そんな壮絶な戦いを俺は毎日繰り広げている。
「まもなく列車が参ります。黄色い線の内側にお下がりください」
どうやら今日も戦わなければいけない時間が来たらしい。そう、俺は毎朝戦っている。満員電車とーーー。
「ドアが開きます。ご注意ください。」
来た!!今日もすごい人の量だ。しかしここに突っ込んで行かなければならないこの勇気。そして後ろからも前からも横からも人、人、人に押されまくる。この小さな箱の中に人間が沢山詰まっている。もしも人間を食べる巨人がいたとしたら、この人間がすし詰め状態の箱は恰好の餌食になるだろう。社会人になってから俺も長いが、朝の満員電車だけは慣れるものではない。ああ、早く着いてくれ。お願いだ神様。
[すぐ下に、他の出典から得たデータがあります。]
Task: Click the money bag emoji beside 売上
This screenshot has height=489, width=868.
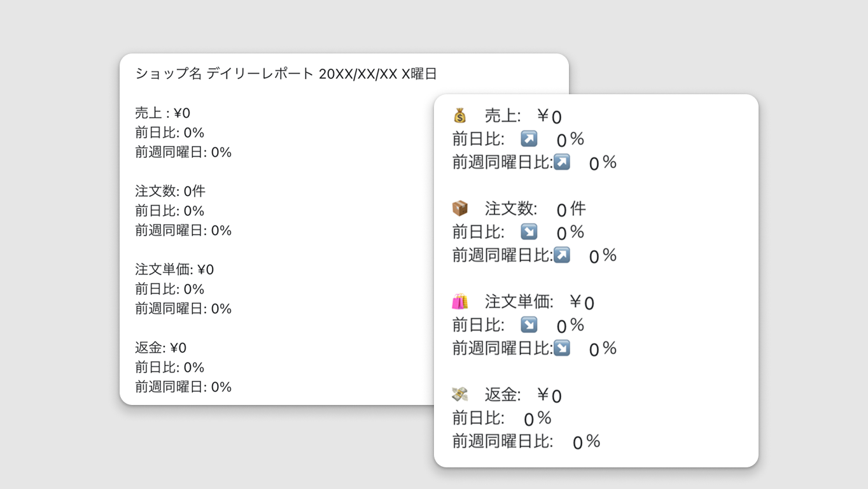Action: [459, 116]
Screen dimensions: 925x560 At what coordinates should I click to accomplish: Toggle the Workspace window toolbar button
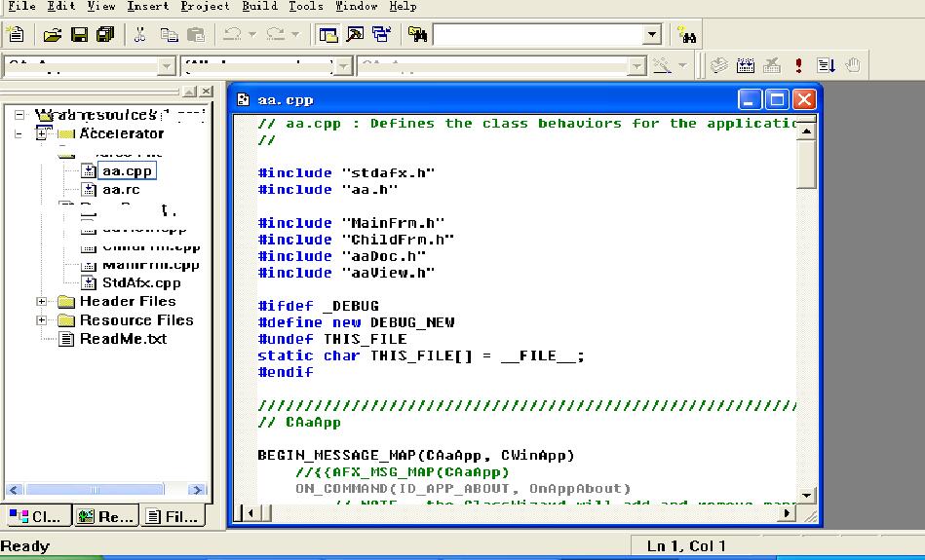tap(328, 35)
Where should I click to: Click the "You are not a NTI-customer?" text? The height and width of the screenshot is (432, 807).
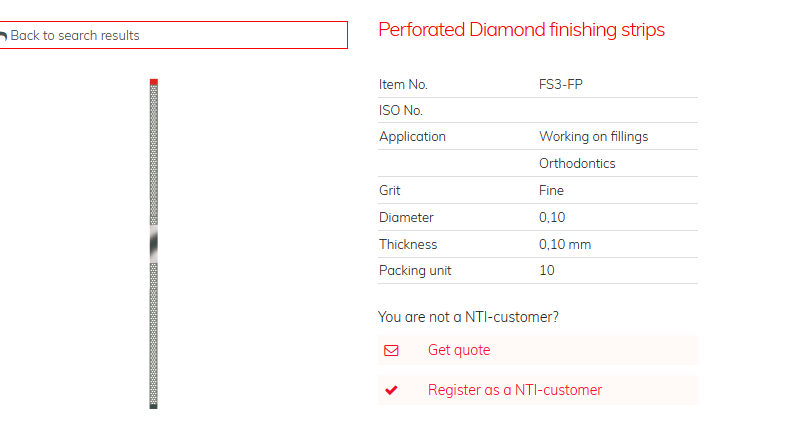468,317
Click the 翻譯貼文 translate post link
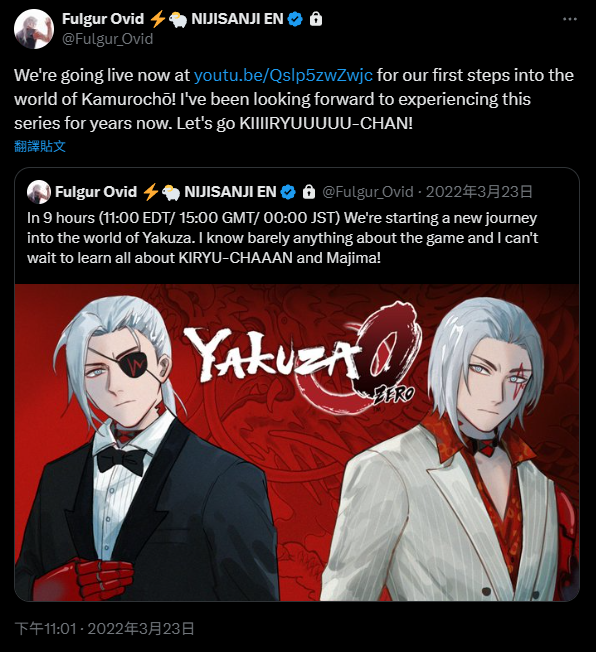Viewport: 596px width, 652px height. [x=40, y=146]
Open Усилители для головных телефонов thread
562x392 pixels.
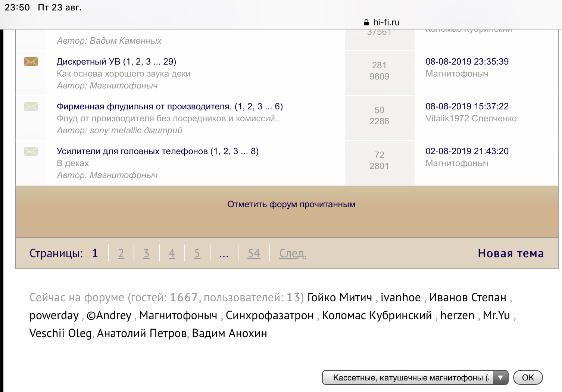[x=132, y=151]
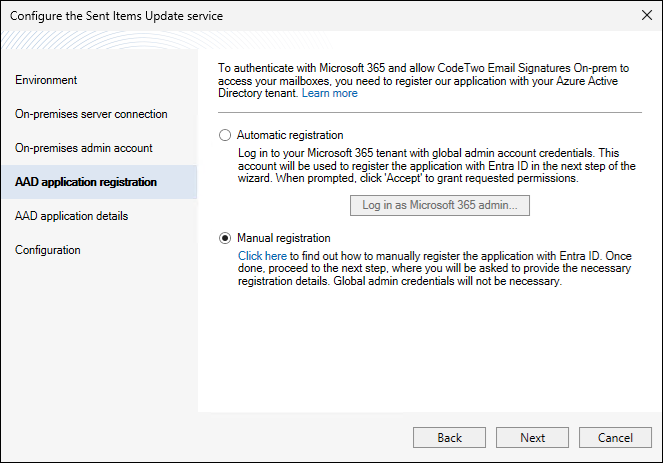663x463 pixels.
Task: Open the Learn more link
Action: pos(329,93)
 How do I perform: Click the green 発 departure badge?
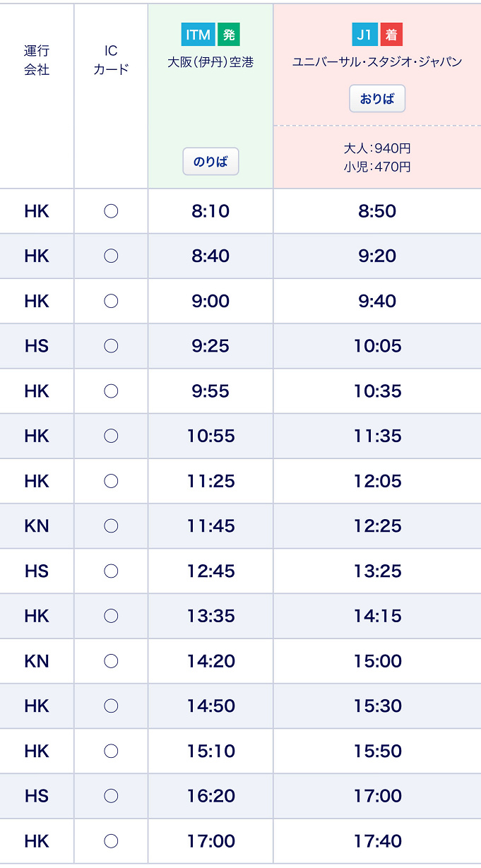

ふと見ると、なんと!前方に女性がいるではないか!!これは大変だ。すぐさま両手をバンザイ。この満員電車で、男にはもう1つの戦いがある。みんなもニュースでよく見たことがあるだろう?痴漢に間違われた男性が逃げるために線路を突っ切ったなどという話だ。側からみたらお馬鹿な話だと思うかもしれないが、俺たちおっさんにとっては深刻な問題だ。なぜなら容姿が如何にも痴漢しそうだからだ!おい、誰が痴漢しそうだって?!まあ、いいや。とりあえずそれだけ間違えられる可能性も高いというわけなのだ。もし痴漢に間違えられでもしたら全くたまったもんじゃない。だからこうして両手を上げているのは、自分は痴漢してませんアピールだ。必死の抵抗だ。
でももし、本当に痴漢で免罪になんかなってしまったらどうやって切り抜ければいいのだろう。きっと警察にやってないって言っても、取り合ってくれないに決まってる。きっとそうだ。だとしたら俺は、、、
◇◆◇◆◇◆◇◆
(※ここから田島さんの妄想に入ります。)
俺はいつものように人の波に押し流されながら、すし詰め状態の箱の中に引きずり込まれた。座れる人は羨ましい。スマホをいじる人、本を読む人、音楽を聴く人。椅子に座れるだけで、こんなにも時間が潰せるというのに、この満員電車で立っている人たちは何もできない。ただひたすらに自分の降りる駅が来るのを待つだけだ。こんなに人で溢れかえっているのに、電車の中は不気味なほど静寂に包まれている。ところがしばらくすると、ある人がこの静寂を破った。
「この人、痴漢です!!」
「え?」
朝の満員電車で、俺は突然、見知らぬ女性に手を挙げられた。
「え、、何々痴漢?!誰?」
周りがざわざわと声を上げ始め、次第に騒がしくなる。
「君!次の駅で降りてもらうよ。」
「いや、私は、、違う」
如何にも好青年らしい男性にそう言われた俺は、抵抗もおろか無理やりに降りるはずのない駅へと降ろされる。え、、俺?いや、違う!そんなはずはない。だって俺はさっきまでずっと携帯を見ていたんだぞ?!昨日見たアニメの感想まとめサイトを見ていたんだぞ?!アニメのヒロインは知っていてもそんな女性は知らない!知るわけがない。そんな俺の考えとは裏腹に男性は強く俺の腕を掴み離さない。
「駅員さん呼んできます!」
駅を降りて、何人かの人が女性の方に付き添い、もう1人の男性が駅員を呼びに行くらしい。
「ああ、ありがとござます。」
俺の腕を掴んでいる男性がそう言って、少し安心したのか、掴んでいる手を少し緩めた。
ーーーー今だ!!!!
ほぼ無意識に、反射的に俺はそう思った。そして、次の瞬間には男性の手を振りほどき、走り出していた。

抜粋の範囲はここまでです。